As for the how – the same way women are almost desensitised to the daily harassment in our lives. The same way women have existed for centuries. All the incidents shared with me that I touched on previously are ones that went unreported and unchallenged. When I asked why – all or some of the reasons mentioned above were cited. Nearly all of them also repeatedly asked me not to share their names despite my initial reassurance that I would not be sharing any identifying characteristics. This is clearly not a scientific argument – but it does show clearly that this is a problem. A large and reaching problem.

Now, why does all this matter? Why should we care about individual’s personal issues at work? Firstly, this is not, despite arguments to the contrary, an ‘individual’s’ issue’. This sits in a larger conversation about sexism; we can repeatedly see that the reporting of issues faced by people in the workplace compromise of a disproportionate number of sexual harassment/sexism claims by women. This indicates clearly how large or widespread the issue is.

Secondly, this is not good. It is not great. In fact, it is appalling that because of someone’s gender they are more likely to face this kind of discrimination at their job, and suffer all the consequences that go along with it. It is the radical notion that women are people, and we should treat them fairly because it is the right thing to do.
If this isn’t enough to convince, don’t worry I’ll give you a more quantifiable reason.

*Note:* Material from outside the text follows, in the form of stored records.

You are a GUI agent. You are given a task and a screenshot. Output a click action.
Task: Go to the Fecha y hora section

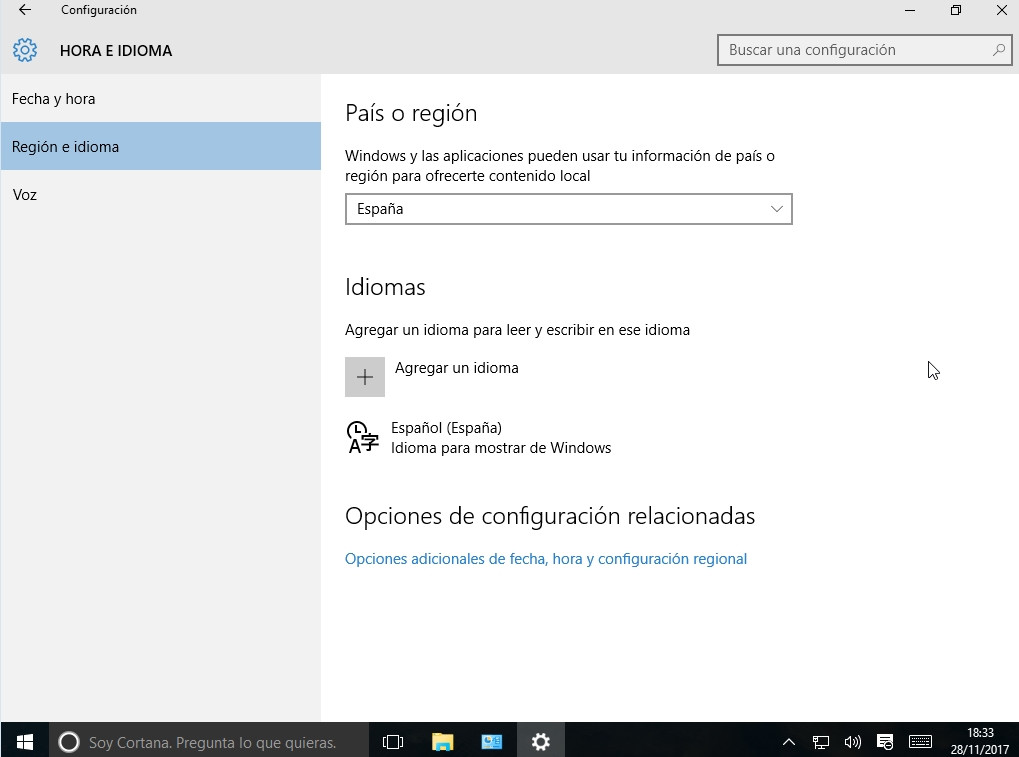click(x=54, y=99)
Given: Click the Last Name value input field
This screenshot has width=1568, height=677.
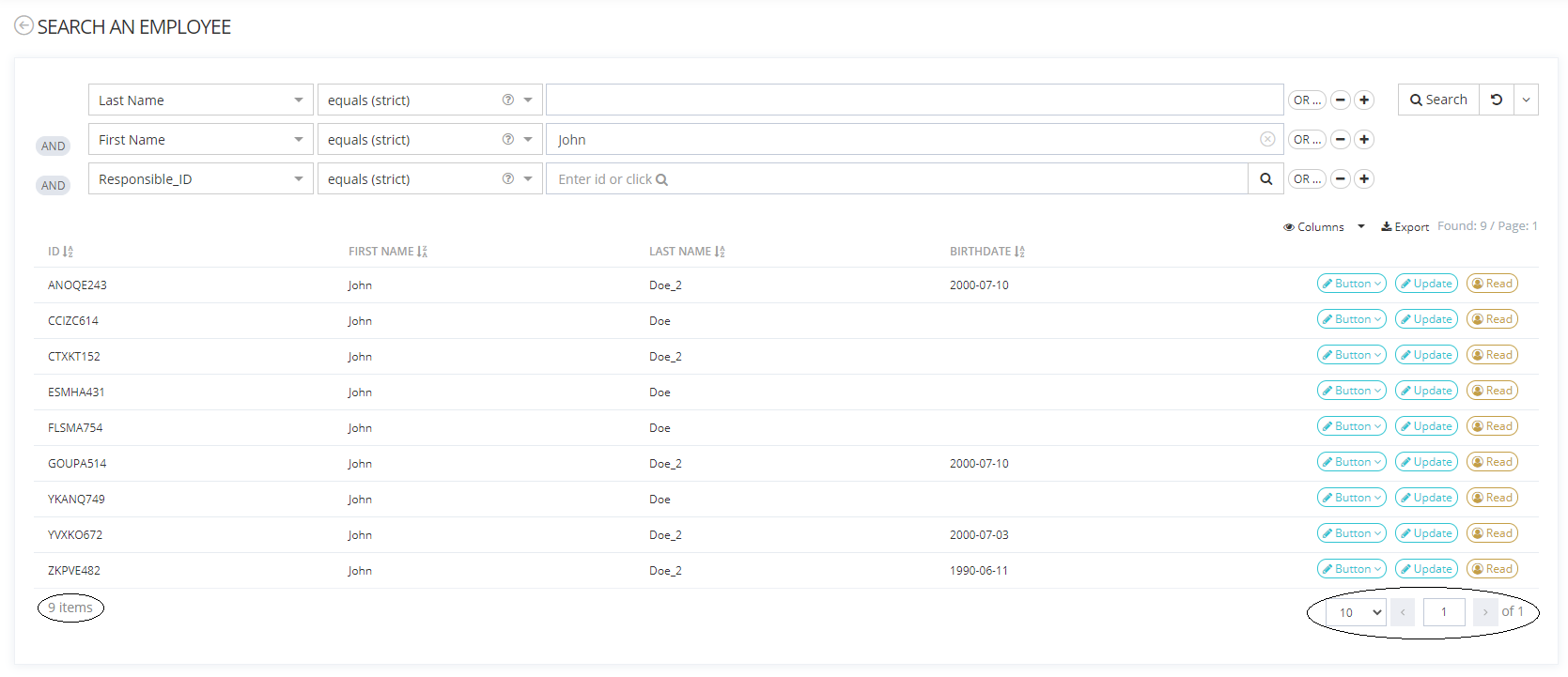Looking at the screenshot, I should click(913, 100).
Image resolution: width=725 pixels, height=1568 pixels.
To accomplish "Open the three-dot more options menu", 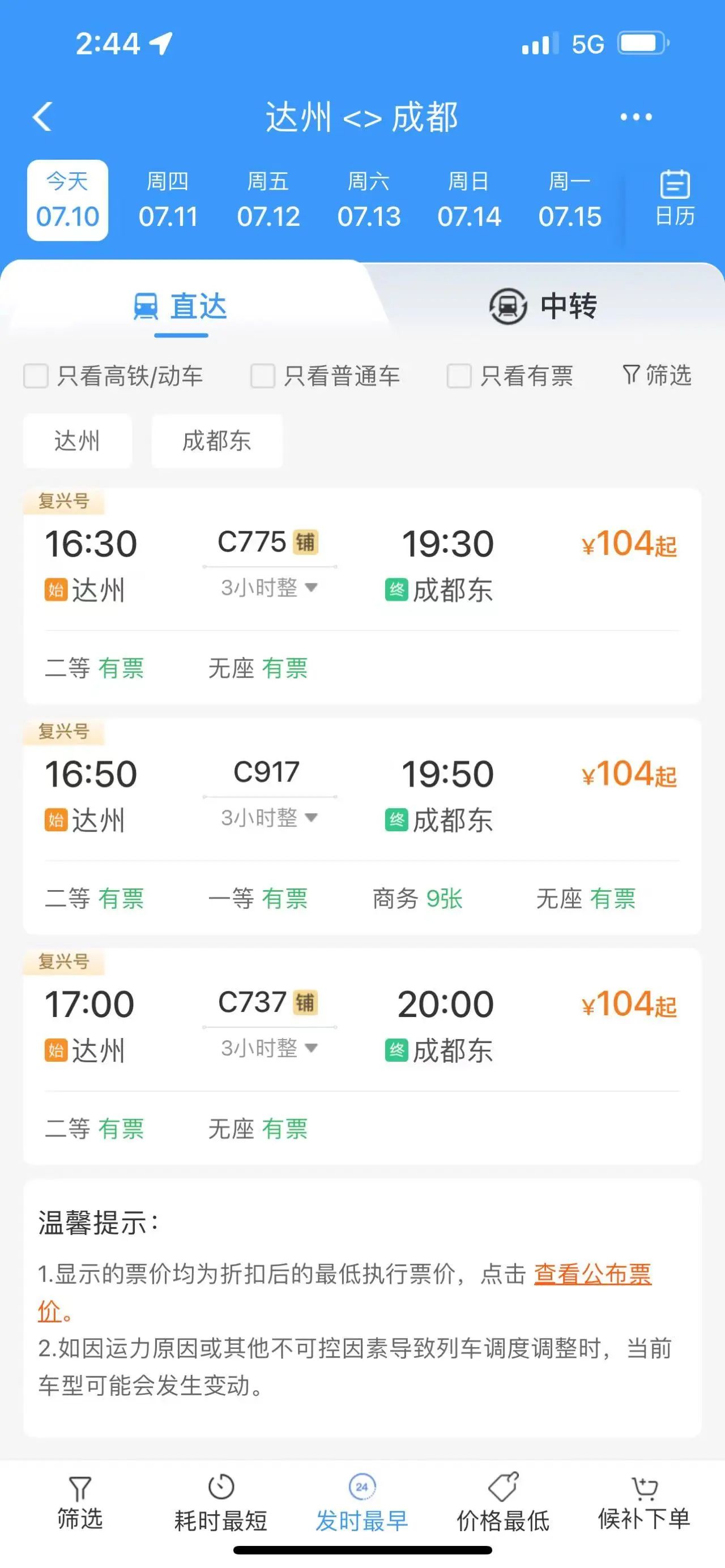I will (x=636, y=116).
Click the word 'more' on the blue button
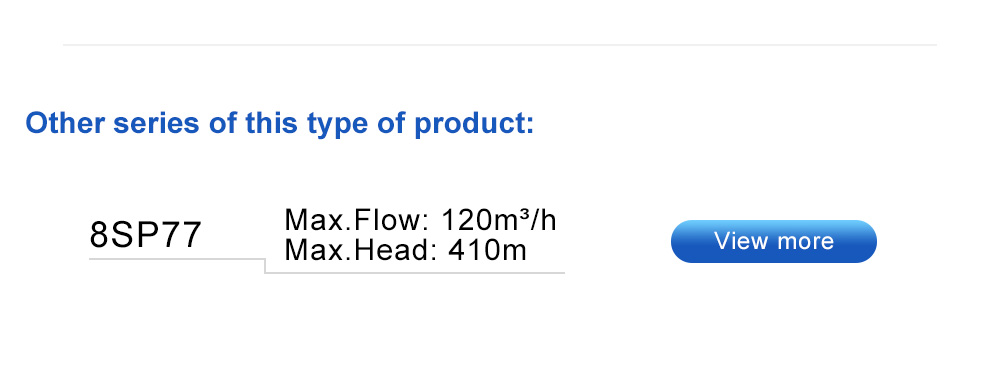The image size is (1000, 384). pyautogui.click(x=804, y=241)
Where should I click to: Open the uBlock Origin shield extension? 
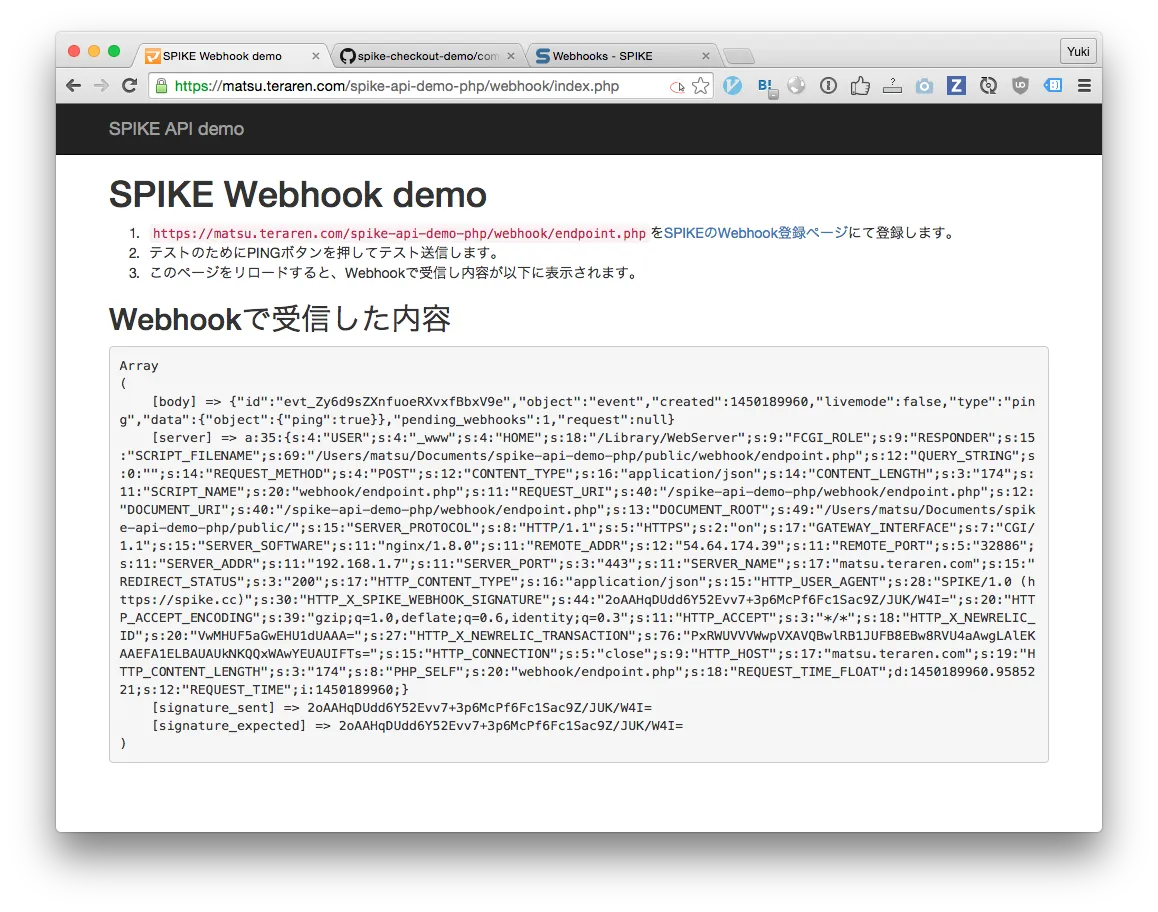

Fowler writes in her article: “When I joined Uber, the organisation I was part of was over 25% women. By the time, I was trying to transfer to another eng organisation, this number had dropped down to less than 6%.” Companies who become noted by women for being sexist and having unfriendly environments are alienating potential employees, thus, limiting the potential talent that will work for them making them grow. This also affects the workforce of a country as a whole; fewer women will be likely to become economically active which is a development issue for the country in its entirety. This is, of course, very simplified and is far more nuanced, but the point remains valid.

This is not an issue that is new or even recent; it has been going on for as long as women have been a part of the labour force.

Unfortunately, what will happen next is predictable – Fowler’s story will be ‘investigated’ and acknowledged as an issue as long as it remains a ‘hot topic’ and then as the heat fades so will the interest in fixing things for the long run. Women who continue to suffer all over the world will see this, see the hate that Fowler is being subject to along with the lauding and weigh up the worth of speaking and calling out what happens to them every day. Those who may have considered sharing their stories and create waves of their own will decide that it is simply not worth it as nothing changes until someone finally is brave enough to do so again.

And then we begin the cycle all over again. This, however, doesn’t have to be the story – it can and will change. What it depends on is individuals from all levels of society – CEO’s, managers, employees and co-workers and the small steps they take. After all, ‘the journey of a thousand miles begins with a single step’.